Water erosionErosion, in simple terms, is the process by which surface action of wind or water remove dissolved material, rock and soil from one location to another. Typically, wind and water erosion occur on sand, rocks, hilly regions, deserts and along water flow areas. Physical or Mechanical Erosion is said to take place when rock or soil undergo particulate breakdown; on the other hand, when rock or soil are dissolved into a solvent, usually by water, and a flow-away of the solution happens, this is known as Chemical Erosion. In each case, the sediment caused by erosion can travel for thousands of kilometers or just a few centimeters.
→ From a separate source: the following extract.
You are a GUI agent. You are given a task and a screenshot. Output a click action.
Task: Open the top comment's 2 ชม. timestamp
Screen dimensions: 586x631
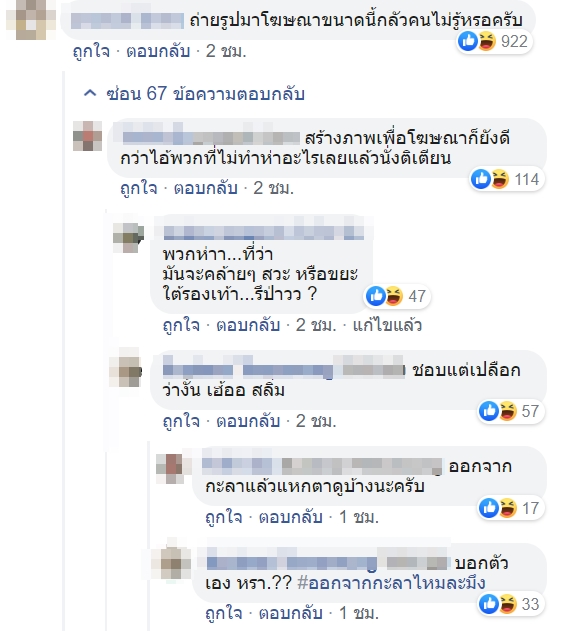(226, 52)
Water damage or water erosion happens when flowing water carries with it pieces of dirt, rock and sand. The four major types of water erosion are:

• Sheet erosion – occurs when rainfall and runoff water move loose soil

• Rill erosion – is concentrated in a small area in a landscape and over time becomes a well-defined channel called a rill

• Gully erosion – is the extended form of rill erosion where a rill expands to cause a huge rift in the land

• Bank erosion – is caused by natural flow of water in rivers and streams
These types of erosion are particular to the kind of land that is impacted by water and are the reason for the existence of canyons, cliffs, shorelines and valleys.

Flowing water causes erosion of land by sheer velocity of the water. As rivers and streams flow, they erode soil and carry the sediment far from their original location; the hydraulic action of the flowing water carries small, fast-moving sediment particles downstream slowly chipping at bedrock along the way and causing more erosion.
Along coastlines, waves cause erosion as they are a source of powerful movement and can move debris and sand up and down shorelines during high tides, hurricanes, tropical storms etc. However, according to a study by the University of Oklahoma, erosion caused by waves is actually small as even though they seem impressive the water movement is actually small in comparison and the sand moves in a cyclical pattern. Waves can actually add quantities to amounts of beach sand.

Over the years, human intervention with the environment has increased by nearly 40 times the rate of water erosion; in the US alone nearly 4 billion tones of soil is eroded each year by movement of water. Where jetties, seawalls and other structures are put in place to keep the sea from moving closer to shore, they actually cause the water to head back into the sea with more velocity than normal thereby causing the beach to lose more sand.

Together, wind and water erosion account for nearly 85% of degraded land globally making it a significant environmental problem world-wide.